I’ve seen lots of patients like Zach over the years. A life-threatening illness or injury as a consequence to addictions to drugs, alcohol, nicotine, would bring them to the hospital. A complex and expensive treatment would “save” their life, and they would be discharged only to return a few days, a few weeks, or a few months later, still addicted and now dying all over again.
Zach was dying not simply because he had bled in his head, but because his actions were beyond his control. One mother called her son’s addiction a terminal illness. In religious terms, he was possessed by a demon, dying of sin.
The operation saved Zach’s life.
Or did it? Preventing death and healing are not the same thing. If he was going to really live again, his healing needed to go way beyond the sutures in his scalp or the screws in his skull; it needed to reach all the way to his heart.

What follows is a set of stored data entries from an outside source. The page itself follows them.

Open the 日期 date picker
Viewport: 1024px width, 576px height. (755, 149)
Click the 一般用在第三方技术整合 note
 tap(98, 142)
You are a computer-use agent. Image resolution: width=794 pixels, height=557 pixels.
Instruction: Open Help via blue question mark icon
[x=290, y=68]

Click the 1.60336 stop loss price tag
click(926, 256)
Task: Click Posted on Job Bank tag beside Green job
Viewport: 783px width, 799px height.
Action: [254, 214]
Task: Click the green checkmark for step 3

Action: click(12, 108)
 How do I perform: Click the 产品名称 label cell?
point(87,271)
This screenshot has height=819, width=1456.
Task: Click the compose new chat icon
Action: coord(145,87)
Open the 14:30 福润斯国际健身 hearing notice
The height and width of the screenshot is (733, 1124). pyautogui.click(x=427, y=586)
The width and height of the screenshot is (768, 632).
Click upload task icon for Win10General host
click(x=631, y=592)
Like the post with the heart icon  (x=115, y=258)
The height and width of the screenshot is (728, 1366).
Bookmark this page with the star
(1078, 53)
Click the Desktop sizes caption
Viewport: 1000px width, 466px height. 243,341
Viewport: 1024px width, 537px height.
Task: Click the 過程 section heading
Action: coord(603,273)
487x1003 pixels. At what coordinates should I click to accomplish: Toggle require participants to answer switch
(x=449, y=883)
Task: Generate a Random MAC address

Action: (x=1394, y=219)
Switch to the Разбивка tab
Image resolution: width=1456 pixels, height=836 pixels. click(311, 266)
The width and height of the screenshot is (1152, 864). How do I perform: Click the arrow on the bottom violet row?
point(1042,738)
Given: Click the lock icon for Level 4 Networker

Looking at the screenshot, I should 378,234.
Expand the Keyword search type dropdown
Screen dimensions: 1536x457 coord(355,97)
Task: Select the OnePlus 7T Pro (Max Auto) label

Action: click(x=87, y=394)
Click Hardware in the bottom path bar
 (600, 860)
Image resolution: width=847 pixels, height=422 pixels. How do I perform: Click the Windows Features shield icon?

Zach went home from the hospital a few days after his operation. I waited to see if he would show up for his post op visit in three weeks. Surprisingly, he did. His wound had healed nicely. He had no more seizures while taking his anticonvulsants. He was drug free. We talked about addiction as the root cause of his near-death experience. He made another appointment, and I waited. Six weeks later, he remained seizure free, drug free, active in rehabilitation.
That night I raced to the ER, he needed an operation that I could do. But he needed something more, something that only God could do. Maybe He gave Zach a new heart. I hope so.
But I know He showed me some things. I could do an operation, but I couldn’t save Zach. Only Jesus could do that.
And how many operations for epidural hematoma had I done by then? Fifty? A hundred, maybe? How many of those patients had I prayed for? Only one. Jesus kept coming back to give me a second chance, and a third, and a fourth, and a fifth, as many as it took. Because it’s always His shift.